Pero un golpe de Estado es siempre un golpe de Estado. No fue extraño que una de las primeras decisiones que tomaron los golpistas consistiese en suspender los partidos políticos y la libertad de los medios de comunicación. Cabría haber esperado, en consecuencia, una condena más contundente por parte de Estados Unidos y la Unión Europea, dirigida no sólo a los militares autores del golpe sino también al rey que, por muy anciano y popular que sea, lo legitimó injustamente.
Aunque recordemos, por ejemplo, que los servicios secretos de Estados Unidos, que operaban desde sus bases militares sitas en territorio español, conocían en vísperas del 23-F que un golpe militar iba a producirse y, no obstante, nunca pusieron en conocimiento del Gobierno de Adolfo Suárez esta información de gran trascendencia y con la cual la intentona del teniente coronel Antonio Tejero podía haber sido perfectamente abortada. Estados Unidos argumentó, sin más, que el golpe de Estado era una cuestión interna de España y que, por consiguiente, no debía intervenir.
Desde luego, el depuesto primer ministro, el empresario Thaksin Shinawatra, apodado ‘El Berlusconi asiático’, fue en gran medida responsable del alto grado de deterioro alcanzado en los aparatos democráticos de Tailandia. Ganador en la primavera de 2006 de unas elecciones boicoteadas por buena parte de la oposición y declaradas anticonstitucionales, a raíz del golpe se refugió junto a su familia en Londres, donde es propietario de una lujosa mansión.

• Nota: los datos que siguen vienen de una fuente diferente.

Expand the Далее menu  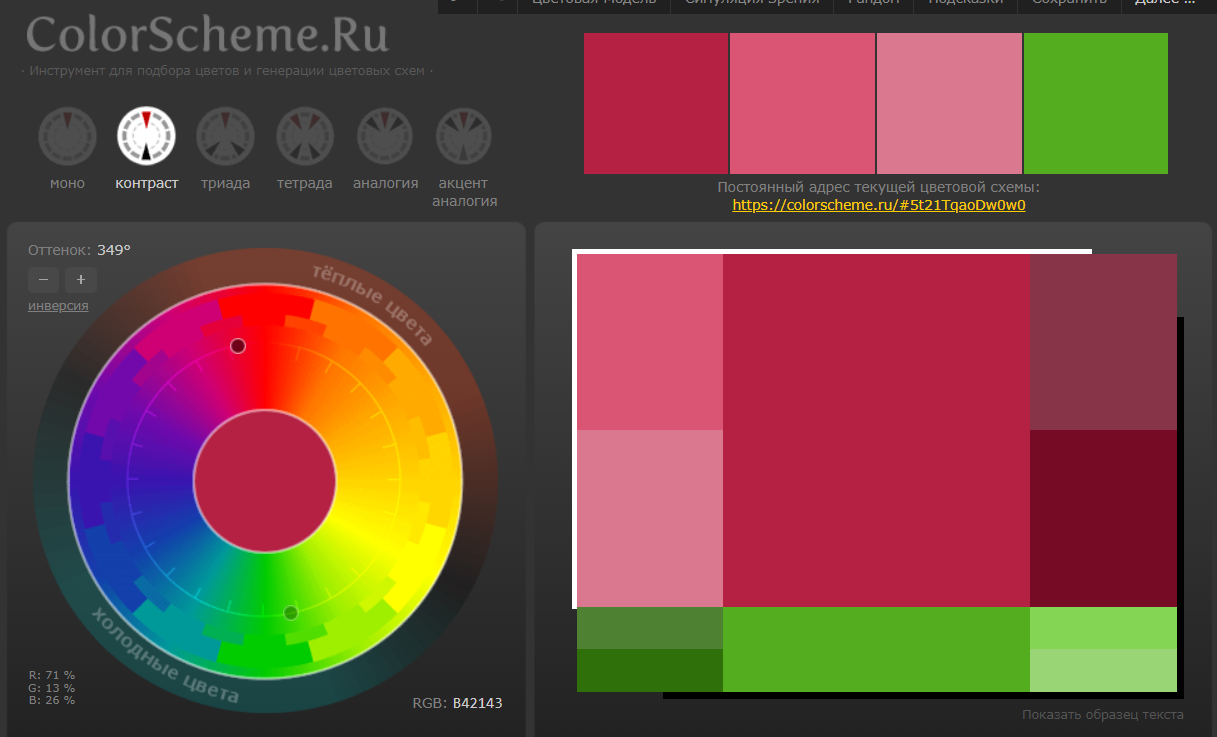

La economía tailandesa, mientras tanto, ha sido una de las que más ha crecido de todo el mundo en los dos últimos decenios. Si bien, como el conjunto de las economías del sudeste asiático, se vio paralizada momentáneamente con la crisis financiera de 1997. En la actualidad, las expectativas económicas de Tailandia son también muy favorables. Pero al igual que China y otros países vecinos, ahora su primer reto consiste en poner el crecimiento económico al servicio del desarrollo social y la cultura democrática.
Los países occidentales no podemos mostrarnos, por más tiempo, desinteresados por este desafío. Así, nuestro compromiso debe comenzar rechazando, frontalmente, golpes de Estado como el acontecido en Tailandia, por muy desapercibidos que transcurran, y más cuando después de un año no dejan paso a la restitución de la democracia.
Los militares tailandeses han anunciado la celebración de elecciones libres el próximo 23 de diciembre. Hace unos días el primer ministro interino de Tailandia, el general Surayud Chulanont, ha dado su visto bueno a la participación de observadores de la Unión Europea en el proceso electoral. Unas semanas atrás el secretario de la comisión electoral, Suthipol Thaweechaikarn, se negó a ello porque, en su opinión, Tailandia no es un ‘Estado fallido’. Pero sin llegar a pensar que es un país menor de edad y sin caer en el etnocentrismo político, la comunidad internacional -y en primer lugar la política exterior de la Unión Europea- tienen en estos momentos una oportunidad de oro para enmendar su indiferencia y contribuir a proteger la democracia.